A diskette created from the drvnet.img file is required when a network-based installation method is to be used.
A diskette created from the pcmciadd.img file is required when PCMCIA devices (such as a PCMCIA-based CD-ROM drive or network adapter) are to be used during the installation.
To write any of these image files to a diskette, use either the rawrite program in the dosutils/ directory, or dd under any Linux-like system. These programs will transfer the contents of the image file to a diskette. Once the necessary diskettes have been created, insert the boot diskette and boot your machine.
The images/ directory contains the file boot.iso.

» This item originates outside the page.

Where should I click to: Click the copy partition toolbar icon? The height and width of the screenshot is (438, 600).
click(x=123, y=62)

This file is an ISO image that can be used to boot the CentOS installation program. It is a handy way to start network-based installations without having to use multiple diskettes. To use boot.iso, your computer must be able to boot from its CD-ROM drive, and its BIOS settings must be configured to do so. You must then burn boot.iso onto a recordable/rewriteable CD-ROM.

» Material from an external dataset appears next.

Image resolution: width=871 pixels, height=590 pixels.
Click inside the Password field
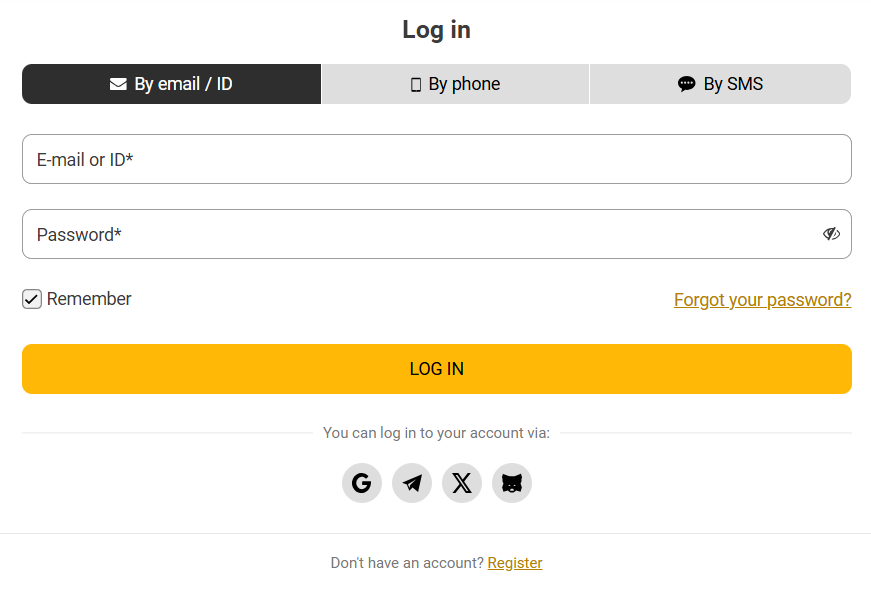pos(420,234)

For those that have web access, refer to http://www.centos.org. In particular, access to our mailing lists can be found at:
If you do not have web access you can still subscribe to the main mailing list.
To subscribe, send mail to firstname.lastname@example.org with subscribe in the subject line. You can leave the body empty.
As required by U.S. law, user represents and warrants that it: (a) understands that certain of the software are subject to export controls under the U.S. Commerce Departments Export Administration Regulations (EAR); (b) is not located in a prohibited destination country under the EAR or U.S. sanctions regulations (currently Cuba, Iran, Iraq, Libya, North Korea, Sudan and Syria); (c) will not export, re-export, or transfer the software to any prohibited destination, entity, or individual without the necessary export license(s) or authorizations(s) from the U.S. Government; (d) will not use or transfer the software for use in any sensitive nuclear, chemical or biological weapons, or missile technology end-uses unless authorized by the U.S. Government by regulation or specific license; (e) understands and agrees that if it is in the United States and exports or transfers the Software to eligible end users, it will, as required by EAR Section 741.17(e), submit semi-annual reports to the Commerce Departments Bureau of Industry & Security (BIS), which include the name and address (including country) of each transferee; and (f) understands that countries other than the United States may restrict the import, use, or export of encryption products and that it shall be solely responsible for compliance with any such import, use, or export restrictions.